4―3 賞金首の吟遊詩人
軍国行きが決まると、行進はかえって賑やかさを増しました。フェスティバルが終われば、一行は解散になるでしょう。もしかすると、実はパレードを嫌っていた軍国から皆殺しの目に遭うのかも。寂しさや恐怖が、残り少ないパーティーを楽しもうとする気持ちを昂ぶらせていくようでした。少女は軍国に近付きながらも、一行から離れる事が出来ませんでした。誰かがこちらの正体を探ろうとする気配は、日に日に強くなっていきます。
「それでも、この一団から離れられないのです。性別や年齢を超えてたくさんの友達ができました。こんなに楽しいのは生まれて初めてなのです。私もまた、終わりに魅せられているのかしら。あるいは、軍国との縁を切れずにいるのかもしれません。本音を言えば、私の国を滅ぼした国はどんな場所なのか、気になるのです」
軍国へ進むと、戦で荒廃した国々を通り掛かりました。物々しい軍服や国旗があちこちに見え、旅人たちを圧倒しました。けれど、屋台の店主は毎晩店を開き、国を失い荒廃した街に暮らす住人達を慰めました。少女は亡国の民謡を歌い、心に傷を負った人々の涙を誘いました。
見ているだけで息苦しくなるような城壁がそびえます。この関所をくぐれば、そこは軍国の都です。屋台の店主が鼻歌を歌って真っ先に門をくぐり、ギターケースを抱き寄せた少女が先頭の集団に続きます。突然、ファンファーレが鳴り響きました。軍服を着たブラスバンドが、厳かな音色を響かせます。広場に行進や踊りの列が交錯し、誰ひとり足音を乱さないパレードが続きます。広場を取り囲むように、おびただしい住人達が無表情で手拍子をしています。広場の中央には国旗と、将軍と思しき肖像画が掲げられていました。

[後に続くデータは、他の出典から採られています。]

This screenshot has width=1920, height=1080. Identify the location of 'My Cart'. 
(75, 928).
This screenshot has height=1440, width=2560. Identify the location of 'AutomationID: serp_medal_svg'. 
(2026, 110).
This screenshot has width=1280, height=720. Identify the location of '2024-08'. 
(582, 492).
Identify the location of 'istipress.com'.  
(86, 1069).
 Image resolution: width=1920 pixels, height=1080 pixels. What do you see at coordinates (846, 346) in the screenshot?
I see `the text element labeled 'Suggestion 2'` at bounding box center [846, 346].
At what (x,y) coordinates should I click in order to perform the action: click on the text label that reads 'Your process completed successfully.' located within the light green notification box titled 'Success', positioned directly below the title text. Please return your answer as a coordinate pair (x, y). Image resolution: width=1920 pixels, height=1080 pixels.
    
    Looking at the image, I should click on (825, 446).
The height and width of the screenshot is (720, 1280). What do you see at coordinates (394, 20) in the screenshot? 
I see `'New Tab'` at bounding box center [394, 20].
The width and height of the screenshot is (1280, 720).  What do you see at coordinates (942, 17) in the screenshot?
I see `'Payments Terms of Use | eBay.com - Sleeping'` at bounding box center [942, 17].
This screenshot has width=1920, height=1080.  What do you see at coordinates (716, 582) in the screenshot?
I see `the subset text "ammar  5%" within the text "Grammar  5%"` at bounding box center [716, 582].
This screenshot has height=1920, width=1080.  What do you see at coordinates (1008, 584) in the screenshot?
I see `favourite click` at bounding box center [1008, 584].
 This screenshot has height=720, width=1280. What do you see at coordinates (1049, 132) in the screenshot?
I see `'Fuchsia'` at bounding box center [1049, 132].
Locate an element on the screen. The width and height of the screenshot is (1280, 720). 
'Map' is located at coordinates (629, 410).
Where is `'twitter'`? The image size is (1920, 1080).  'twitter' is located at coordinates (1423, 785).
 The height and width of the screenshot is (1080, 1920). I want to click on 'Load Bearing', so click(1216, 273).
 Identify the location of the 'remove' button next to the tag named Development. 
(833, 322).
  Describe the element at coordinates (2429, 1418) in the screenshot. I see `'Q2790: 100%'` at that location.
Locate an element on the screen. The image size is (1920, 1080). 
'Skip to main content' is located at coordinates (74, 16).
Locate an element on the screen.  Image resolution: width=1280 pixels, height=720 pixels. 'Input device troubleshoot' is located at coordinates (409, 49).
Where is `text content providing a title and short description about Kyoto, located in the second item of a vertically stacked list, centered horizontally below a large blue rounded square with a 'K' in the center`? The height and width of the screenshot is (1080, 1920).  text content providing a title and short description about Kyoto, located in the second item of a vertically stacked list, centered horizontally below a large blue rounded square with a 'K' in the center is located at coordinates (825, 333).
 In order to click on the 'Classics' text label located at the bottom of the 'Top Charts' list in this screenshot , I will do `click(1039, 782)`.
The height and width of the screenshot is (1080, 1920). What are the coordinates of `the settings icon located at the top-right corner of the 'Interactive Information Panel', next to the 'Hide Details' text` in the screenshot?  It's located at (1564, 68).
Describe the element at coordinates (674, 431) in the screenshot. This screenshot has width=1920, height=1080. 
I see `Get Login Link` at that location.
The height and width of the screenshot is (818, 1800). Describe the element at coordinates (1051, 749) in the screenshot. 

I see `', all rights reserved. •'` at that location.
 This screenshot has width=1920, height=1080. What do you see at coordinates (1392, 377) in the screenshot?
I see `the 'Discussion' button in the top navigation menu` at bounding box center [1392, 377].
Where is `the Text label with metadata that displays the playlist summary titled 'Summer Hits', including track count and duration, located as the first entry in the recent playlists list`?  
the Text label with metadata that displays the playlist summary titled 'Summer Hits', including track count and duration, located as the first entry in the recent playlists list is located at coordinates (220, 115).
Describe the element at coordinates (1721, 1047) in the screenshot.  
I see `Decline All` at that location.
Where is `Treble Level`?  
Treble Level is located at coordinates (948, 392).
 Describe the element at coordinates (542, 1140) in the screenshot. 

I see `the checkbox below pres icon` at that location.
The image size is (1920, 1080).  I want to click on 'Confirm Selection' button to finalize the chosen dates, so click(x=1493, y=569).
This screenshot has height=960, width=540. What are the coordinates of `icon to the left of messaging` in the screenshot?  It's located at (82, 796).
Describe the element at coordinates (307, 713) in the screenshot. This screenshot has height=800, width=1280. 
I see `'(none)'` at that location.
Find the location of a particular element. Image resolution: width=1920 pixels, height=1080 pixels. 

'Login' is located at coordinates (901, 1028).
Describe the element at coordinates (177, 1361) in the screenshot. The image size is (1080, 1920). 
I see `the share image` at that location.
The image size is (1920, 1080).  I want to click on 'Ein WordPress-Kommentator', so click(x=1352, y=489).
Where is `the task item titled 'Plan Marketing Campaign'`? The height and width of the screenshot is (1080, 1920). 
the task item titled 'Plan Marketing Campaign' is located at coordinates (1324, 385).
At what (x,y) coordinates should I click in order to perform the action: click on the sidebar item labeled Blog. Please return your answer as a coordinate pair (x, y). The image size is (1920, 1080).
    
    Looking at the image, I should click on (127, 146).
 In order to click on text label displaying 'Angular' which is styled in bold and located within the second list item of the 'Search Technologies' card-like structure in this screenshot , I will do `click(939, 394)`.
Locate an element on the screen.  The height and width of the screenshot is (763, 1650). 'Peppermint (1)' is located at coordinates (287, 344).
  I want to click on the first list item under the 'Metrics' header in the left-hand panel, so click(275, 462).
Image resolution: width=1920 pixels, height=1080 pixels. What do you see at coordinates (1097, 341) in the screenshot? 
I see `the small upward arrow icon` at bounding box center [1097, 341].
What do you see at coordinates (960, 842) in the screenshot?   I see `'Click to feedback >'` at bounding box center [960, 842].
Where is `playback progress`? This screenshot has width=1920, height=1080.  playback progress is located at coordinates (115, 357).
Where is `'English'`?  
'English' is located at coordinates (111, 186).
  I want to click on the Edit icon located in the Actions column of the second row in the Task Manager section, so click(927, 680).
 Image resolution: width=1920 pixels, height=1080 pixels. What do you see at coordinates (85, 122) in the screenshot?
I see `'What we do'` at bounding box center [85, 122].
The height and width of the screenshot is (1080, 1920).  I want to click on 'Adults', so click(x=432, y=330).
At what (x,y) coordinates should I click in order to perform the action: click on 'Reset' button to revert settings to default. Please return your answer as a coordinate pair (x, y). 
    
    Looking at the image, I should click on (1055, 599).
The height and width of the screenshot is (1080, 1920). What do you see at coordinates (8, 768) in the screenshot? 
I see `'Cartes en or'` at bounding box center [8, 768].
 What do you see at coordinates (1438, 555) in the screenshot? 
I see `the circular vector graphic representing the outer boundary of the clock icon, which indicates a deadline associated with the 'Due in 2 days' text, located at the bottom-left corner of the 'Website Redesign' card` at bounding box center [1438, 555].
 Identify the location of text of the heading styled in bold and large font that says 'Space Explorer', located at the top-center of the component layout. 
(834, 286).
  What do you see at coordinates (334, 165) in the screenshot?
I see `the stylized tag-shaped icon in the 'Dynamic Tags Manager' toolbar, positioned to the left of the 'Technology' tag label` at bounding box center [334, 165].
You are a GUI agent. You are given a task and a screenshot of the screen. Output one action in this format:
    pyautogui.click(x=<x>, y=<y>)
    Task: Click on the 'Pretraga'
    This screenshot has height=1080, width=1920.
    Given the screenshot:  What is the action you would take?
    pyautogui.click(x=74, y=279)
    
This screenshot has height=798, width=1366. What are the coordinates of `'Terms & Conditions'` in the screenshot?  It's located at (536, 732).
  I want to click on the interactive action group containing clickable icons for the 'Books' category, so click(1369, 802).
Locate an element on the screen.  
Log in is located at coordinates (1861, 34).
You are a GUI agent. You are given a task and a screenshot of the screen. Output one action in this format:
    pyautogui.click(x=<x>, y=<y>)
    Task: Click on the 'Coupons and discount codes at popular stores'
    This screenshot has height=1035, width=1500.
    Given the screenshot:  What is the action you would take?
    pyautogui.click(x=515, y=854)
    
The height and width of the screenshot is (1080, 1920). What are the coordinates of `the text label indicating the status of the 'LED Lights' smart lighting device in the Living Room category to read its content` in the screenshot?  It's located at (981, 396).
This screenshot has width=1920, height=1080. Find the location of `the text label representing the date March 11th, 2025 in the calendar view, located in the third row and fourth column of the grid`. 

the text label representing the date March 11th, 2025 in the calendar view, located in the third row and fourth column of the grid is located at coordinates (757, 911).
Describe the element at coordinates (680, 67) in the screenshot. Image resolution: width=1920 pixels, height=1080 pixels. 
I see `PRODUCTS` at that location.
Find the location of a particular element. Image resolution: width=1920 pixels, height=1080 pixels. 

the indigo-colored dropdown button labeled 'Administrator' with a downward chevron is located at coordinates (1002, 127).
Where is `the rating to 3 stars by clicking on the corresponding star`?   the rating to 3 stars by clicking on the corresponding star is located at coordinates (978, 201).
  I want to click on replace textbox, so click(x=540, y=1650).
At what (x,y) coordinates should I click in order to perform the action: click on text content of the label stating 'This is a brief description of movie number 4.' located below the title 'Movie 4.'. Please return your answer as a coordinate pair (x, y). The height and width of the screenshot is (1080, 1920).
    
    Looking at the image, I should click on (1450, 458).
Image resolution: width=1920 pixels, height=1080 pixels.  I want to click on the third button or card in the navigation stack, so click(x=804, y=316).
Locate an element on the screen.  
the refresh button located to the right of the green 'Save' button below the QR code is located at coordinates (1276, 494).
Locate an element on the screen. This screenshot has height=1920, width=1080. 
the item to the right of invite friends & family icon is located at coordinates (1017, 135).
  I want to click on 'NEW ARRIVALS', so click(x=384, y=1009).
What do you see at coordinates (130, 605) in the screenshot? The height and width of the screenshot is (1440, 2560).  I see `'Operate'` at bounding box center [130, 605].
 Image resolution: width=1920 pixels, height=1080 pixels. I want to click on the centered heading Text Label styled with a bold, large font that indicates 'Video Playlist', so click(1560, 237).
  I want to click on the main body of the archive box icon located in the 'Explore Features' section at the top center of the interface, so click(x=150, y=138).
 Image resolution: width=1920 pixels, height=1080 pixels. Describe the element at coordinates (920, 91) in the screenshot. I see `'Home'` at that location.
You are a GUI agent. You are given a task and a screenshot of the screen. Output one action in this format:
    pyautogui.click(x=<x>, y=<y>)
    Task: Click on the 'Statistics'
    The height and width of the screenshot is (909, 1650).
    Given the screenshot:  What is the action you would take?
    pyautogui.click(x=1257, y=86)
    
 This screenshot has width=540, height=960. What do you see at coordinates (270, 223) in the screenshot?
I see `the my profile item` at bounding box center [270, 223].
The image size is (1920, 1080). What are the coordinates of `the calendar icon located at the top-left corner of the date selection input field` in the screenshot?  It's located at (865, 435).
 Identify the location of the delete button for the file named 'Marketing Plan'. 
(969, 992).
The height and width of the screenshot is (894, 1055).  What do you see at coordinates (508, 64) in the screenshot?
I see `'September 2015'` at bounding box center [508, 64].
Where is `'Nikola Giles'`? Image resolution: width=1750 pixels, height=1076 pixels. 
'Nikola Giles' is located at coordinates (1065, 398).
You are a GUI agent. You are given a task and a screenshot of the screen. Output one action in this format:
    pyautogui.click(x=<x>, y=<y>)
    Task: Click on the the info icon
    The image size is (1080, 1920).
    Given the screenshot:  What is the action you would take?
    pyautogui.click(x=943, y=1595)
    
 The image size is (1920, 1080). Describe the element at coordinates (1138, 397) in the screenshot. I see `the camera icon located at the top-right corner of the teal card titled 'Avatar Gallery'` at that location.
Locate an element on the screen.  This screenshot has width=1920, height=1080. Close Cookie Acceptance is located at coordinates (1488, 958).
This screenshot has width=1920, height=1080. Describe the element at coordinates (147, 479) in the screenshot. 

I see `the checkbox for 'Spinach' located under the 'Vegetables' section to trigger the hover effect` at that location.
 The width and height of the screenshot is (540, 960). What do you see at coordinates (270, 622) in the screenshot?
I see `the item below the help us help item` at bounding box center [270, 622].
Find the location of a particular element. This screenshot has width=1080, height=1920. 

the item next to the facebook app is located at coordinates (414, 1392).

一連の催しが終わると、何の挨拶もなく軍は引き上げていきました。屋台の一行も、都の住人達も、困惑しています。ほどなく、屋台の店主が広場の中心で店を構えはじめました。仕方なしに、という感じで旅人達も椅子を並べたり、机を持ち出したりしはじめます。ホントにいいのかな、という雰囲気で都の住人達が列を崩して近くに様子を見にきます。そういうことなら、という振る舞いで、楽器隊が音楽を鳴らし始めます。何だかおっかなびっくりで人々はワインを注ぎ始めましたが、だんだん行動が行動を呼び、会話が冗談になって伝染し、やがて誰にも邪魔されないのだと分かると、盛り上がりは一気に爆発していきました。旅人達は人生で一番のひと騒ぎを起こそうとやっきになりました。都の住人達も、何年かぶりの解放とばかりにハメを外しました。軍服を着た男たちが、難しい顔をしながら上等のワインを屋台へ運んできます。どうなってもいいと軍国のワインを口に着ける若者がいて、彼がいつまでたっても極上に酔うばかりと分かるや、皆で争うようにグラスへ注ぎ入れました。軍国の兵士もこっそりワインを飲む輩がいて、人々は安心して酔いの騒ぎを続けることが出来ました。曲芸師は危険な技を次々に決め、音楽隊は聞いたことのない速いテンポで楽器を奏でます。誰かがトランプで大金を手に入れ、決闘まがいの力比べが野次を呼び、建物のすきまで男女が妖しく重なりあっていました。
日が暮れてますます騒ぎが大きくなる頃、少女はギターを取り出して大いに歌いました。あらゆる人の喝さいを受け、歌声を祝福されました。演奏が終われば手拍子が次へ次へと促して、いつまでたっても終われません。少女は困り顔をしながらも、レパートリーを片っ端から弾いていきました。少女が空を見上げると、にぎやかな広場に負けないくらいの星々が瞬いています。フェスティバルは成功したのです。この場に居合わせる事ができたことが喜びになるくらい、かけがえのない経験でした。